Hemoglobin labeled with N-iodoacetylaminoethyl-5-naphthalene-1-sulfonate at the beta-93 cysteine shows normal allosteric properties including the Bohr effect and heme-heme-interaction, and the oxygen affinity is somewhat increased. Viscosity-resolved correlation times obtained from direct measurement of the decay of fluorescence anisotropy show values of 4.15 +/- 0.23 and 9.13 +/- 0.46 ns for the liganded and unliganded derivatives, respectively, in 0.05 M tris buffer, pH 7.5 at 15 degrees C. Addition of 1 mM inositol hexaphosphate to the liganded and unliganded derivatives results in correlation times of 9.31 +/- 0.87 and 43.69 +/- 16.04 ns, respectively. Similar values of correlation times are obtained from Perrin plots.

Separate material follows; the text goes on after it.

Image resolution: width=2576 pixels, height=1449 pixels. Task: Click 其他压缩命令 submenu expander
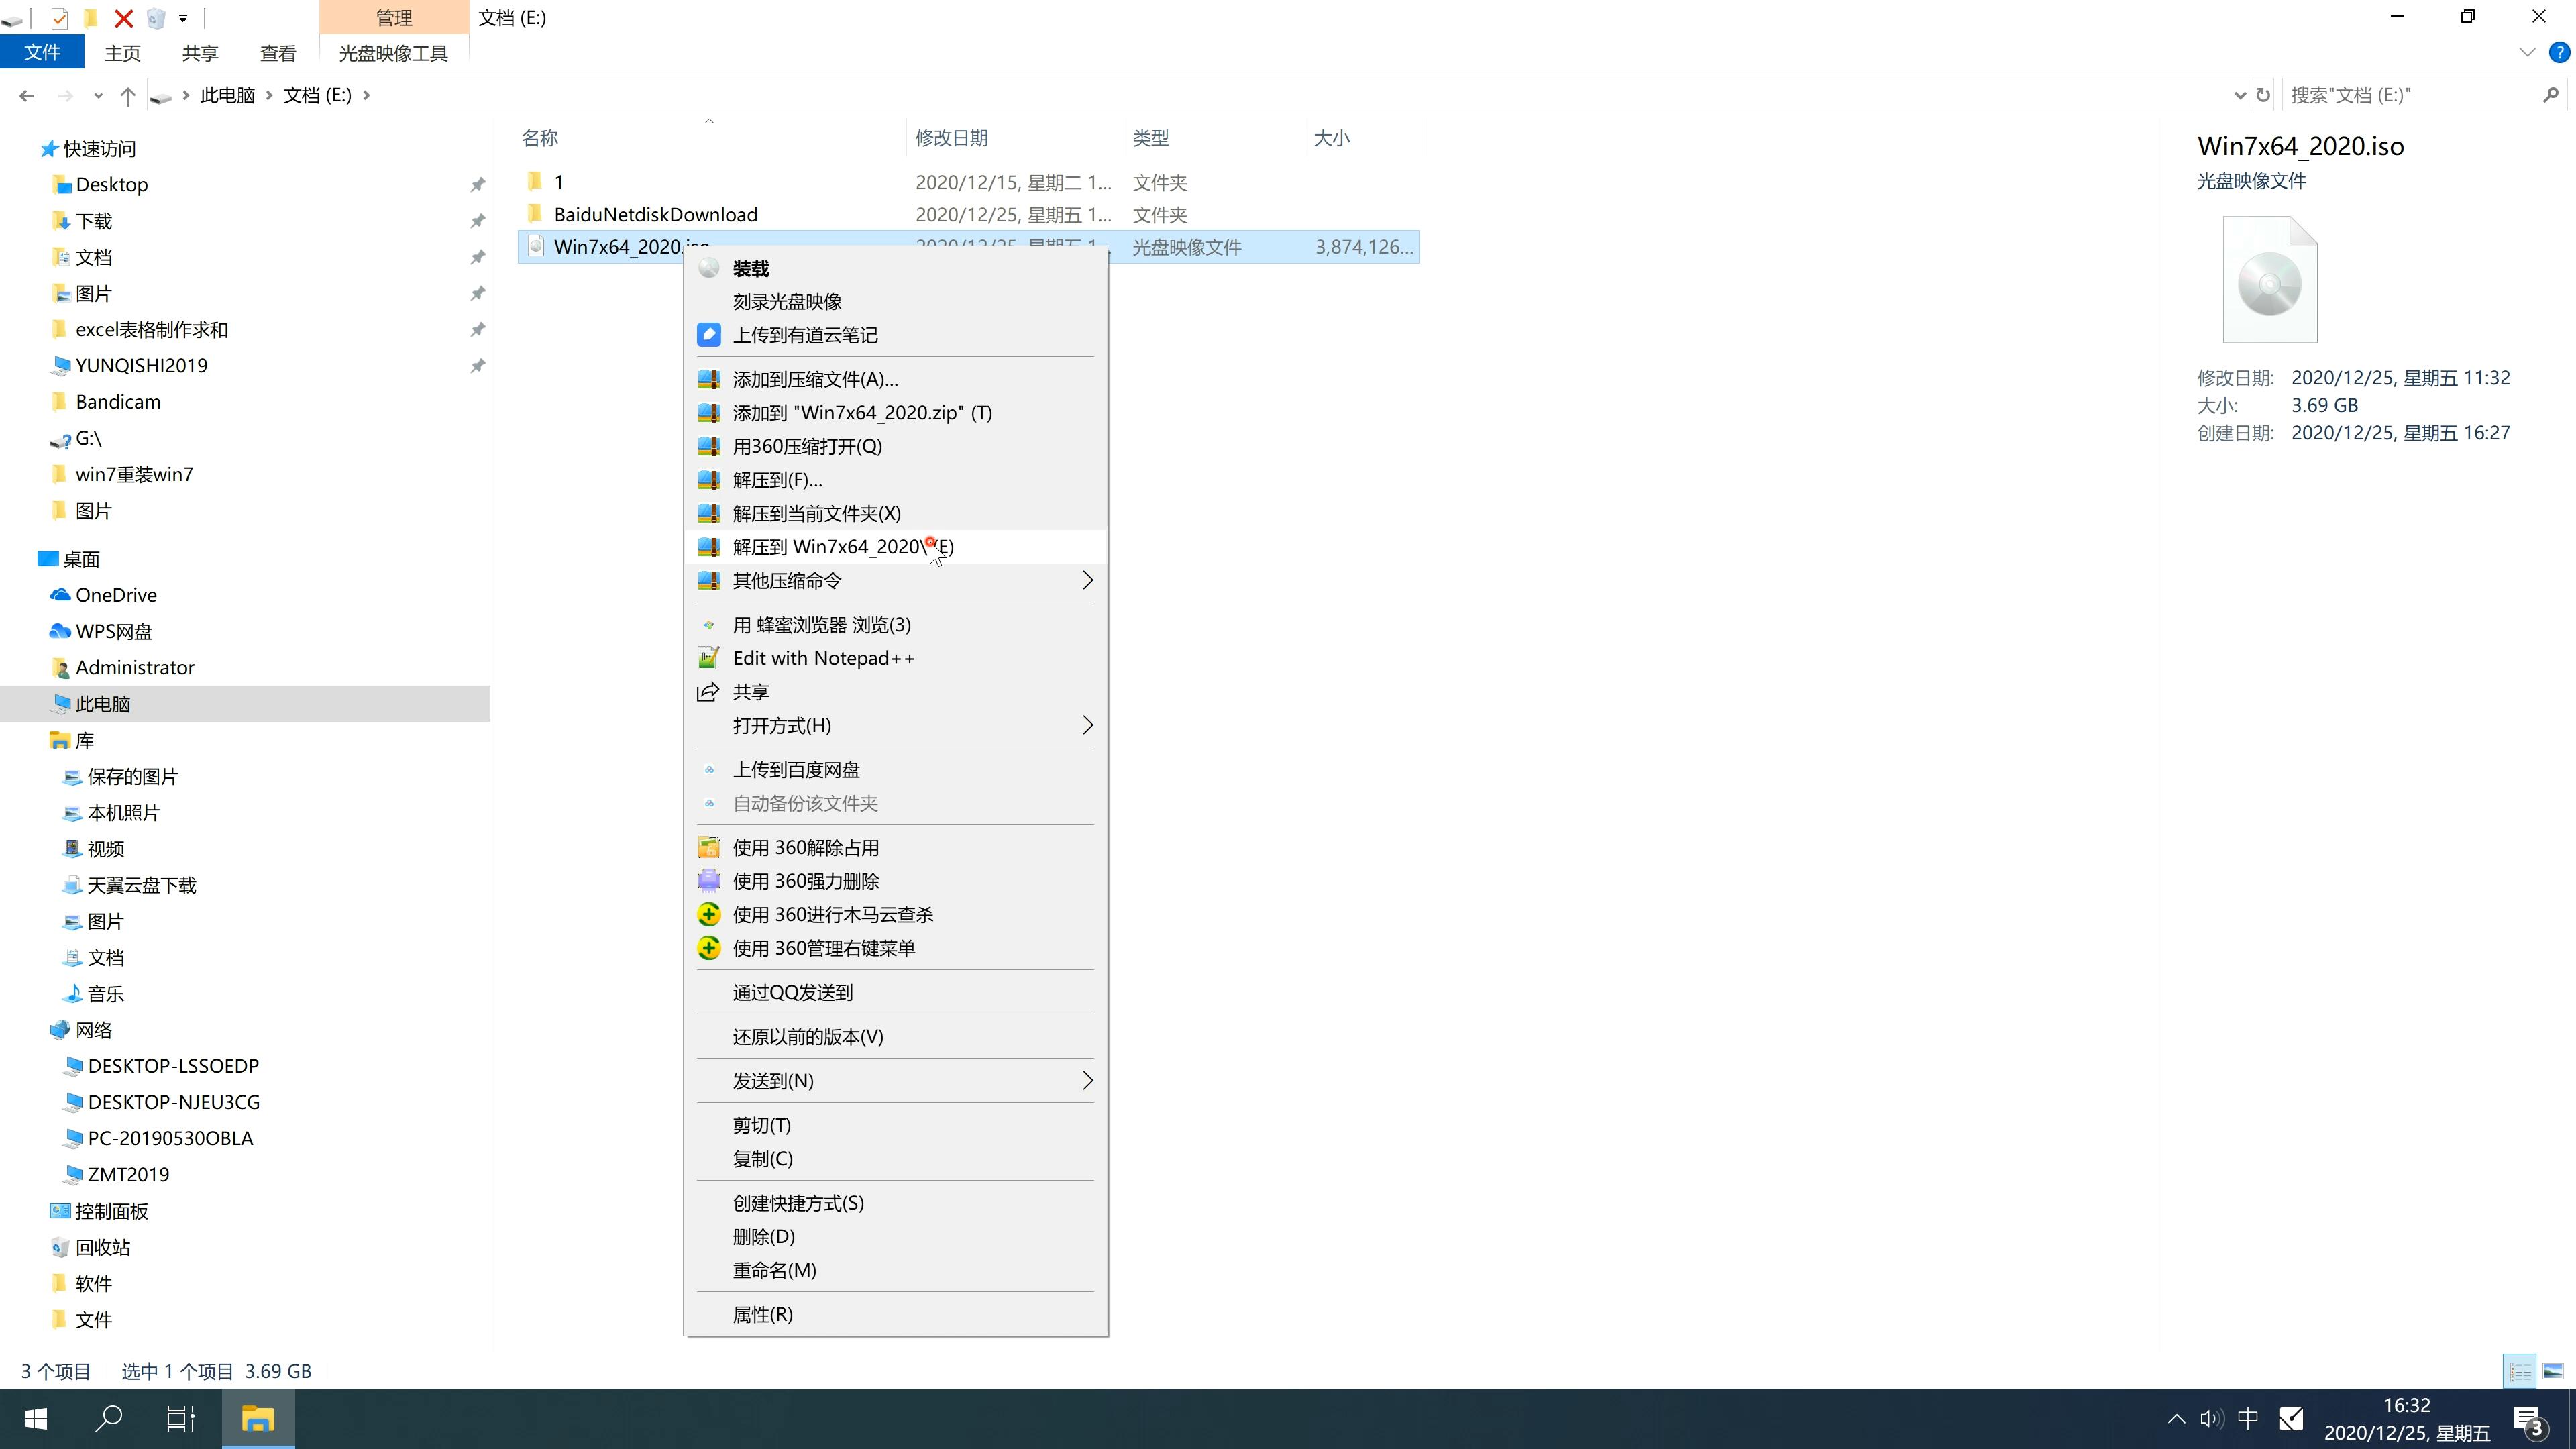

Considering that the correlation times expected for the single subunits, the dimers, and the tetramers of the system are approximately 10-15, 20-30, and above 40 ns, respectively, it can be concluded that the molecule of hemoglobin becomes increasingly rigid upon removal of ligands and addition of inositol hexaphosphate. These observations support the hypothesis of a functional relevance of the internal flexibility of hemoglobin.